The output must be exactly the lines from the "Task: Click the src open folder icon" line through the end of the listing below, with no picture included.

**DATASET EXTRACT:**
:::::

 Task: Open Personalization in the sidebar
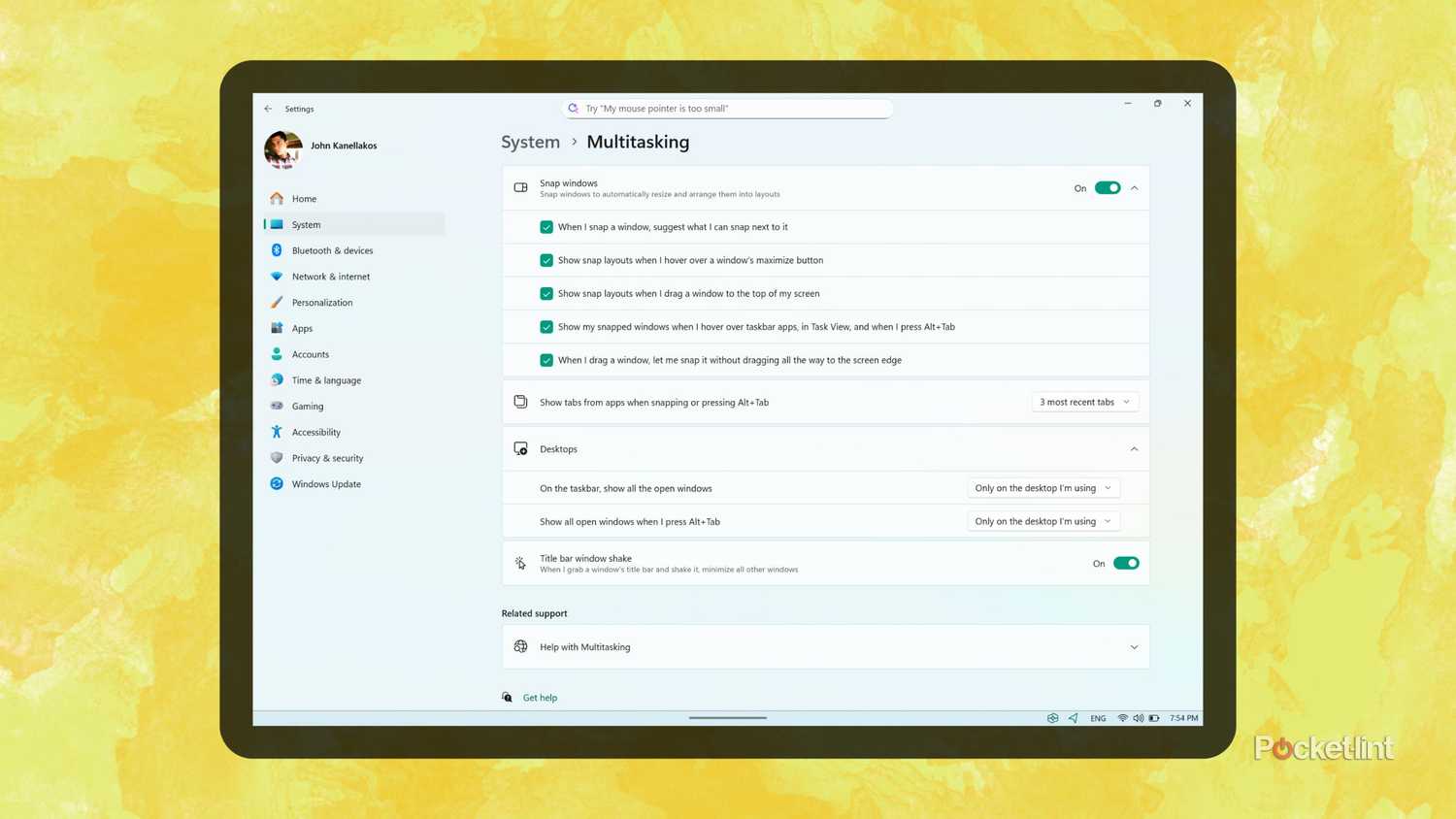click(x=322, y=303)
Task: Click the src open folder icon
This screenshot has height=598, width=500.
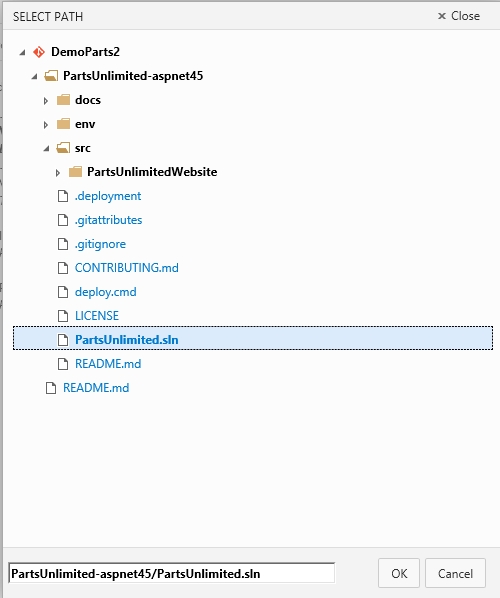Action: tap(63, 148)
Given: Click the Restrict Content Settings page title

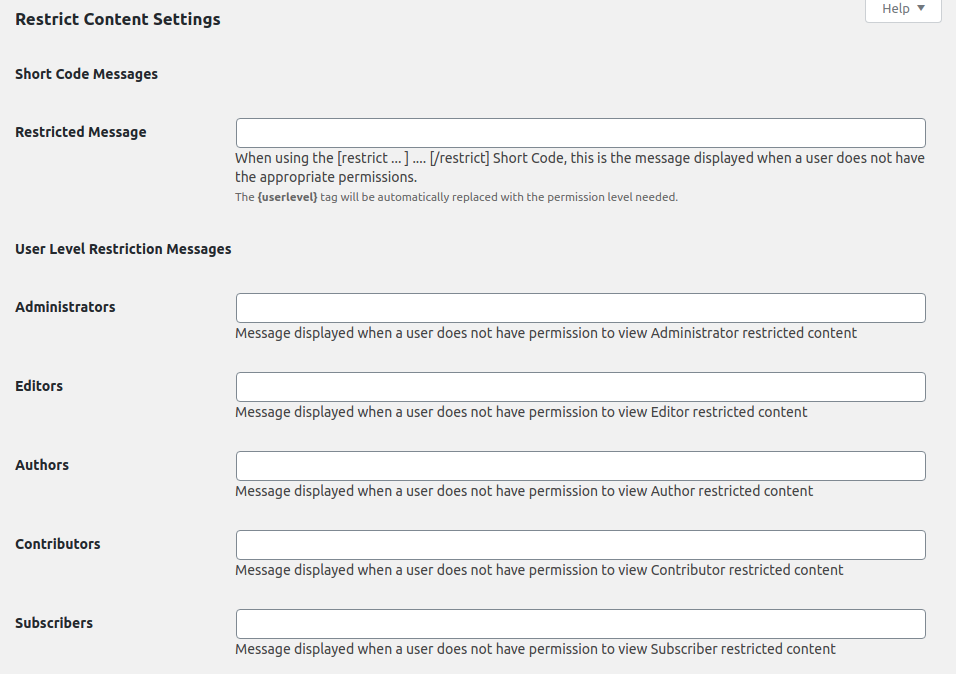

:::::

**EXERCISE SOLUTION:**
Task: Click the src open folder icon
This screenshot has height=598, width=500.
Action: tap(63, 148)
Given: Click the Restrict Content Settings page title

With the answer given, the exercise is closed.